列出记录中所有含有字符串“Task”的行，区分大小写。

■ **记录列表**

§

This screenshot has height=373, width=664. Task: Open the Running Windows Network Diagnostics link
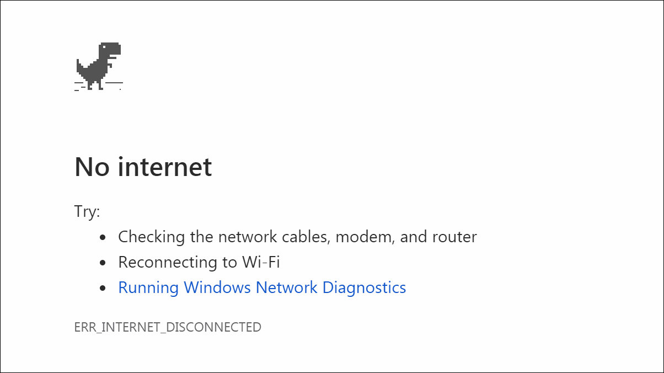262,287
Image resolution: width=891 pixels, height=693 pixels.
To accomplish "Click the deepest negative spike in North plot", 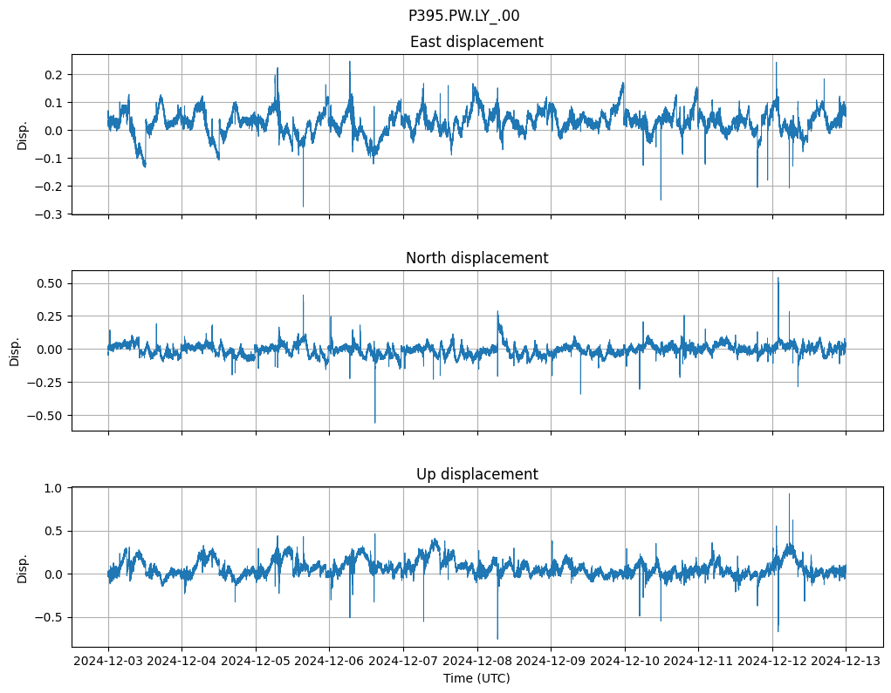I will click(x=375, y=422).
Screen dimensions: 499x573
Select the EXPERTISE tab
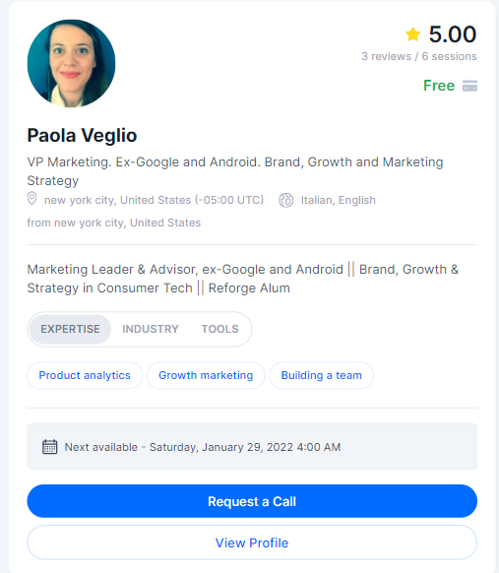pos(70,329)
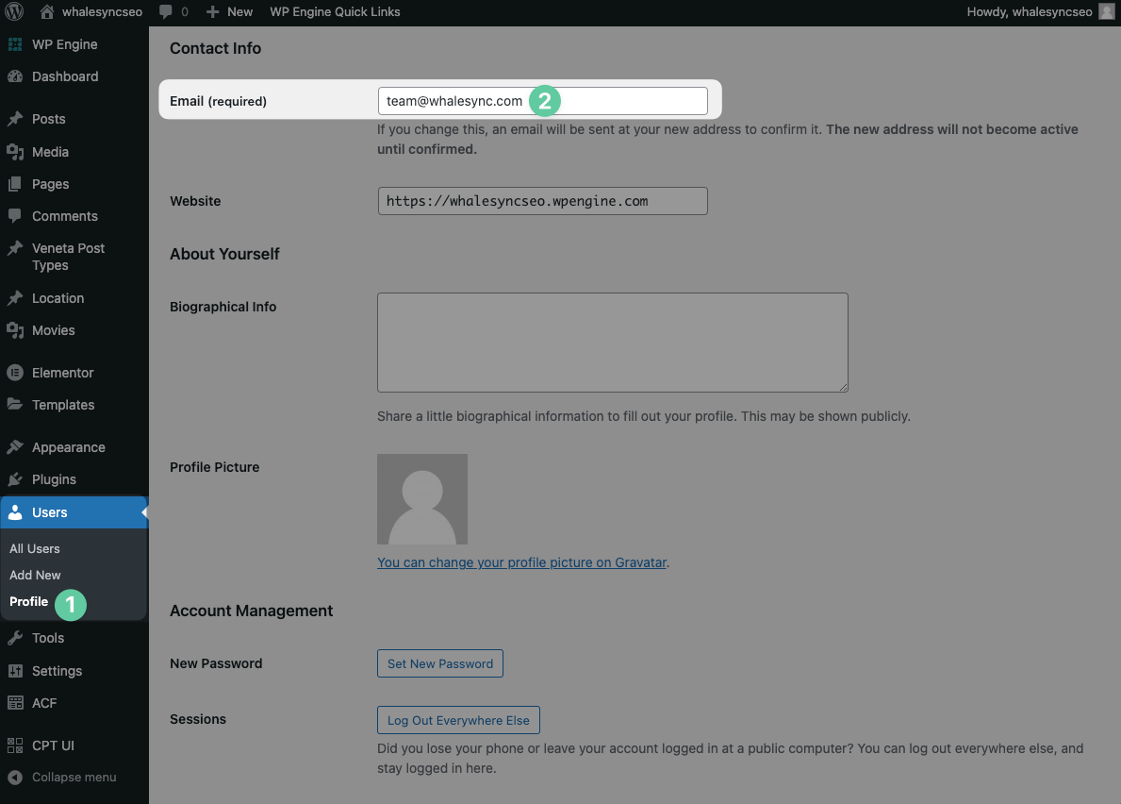
Task: Click the Appearance paintbrush icon
Action: 15,447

§

■ **文字作答**
This screenshot has height=373, width=664. Task: Open the Running Windows Network Diagnostics link
Task: Click the Appearance paintbrush icon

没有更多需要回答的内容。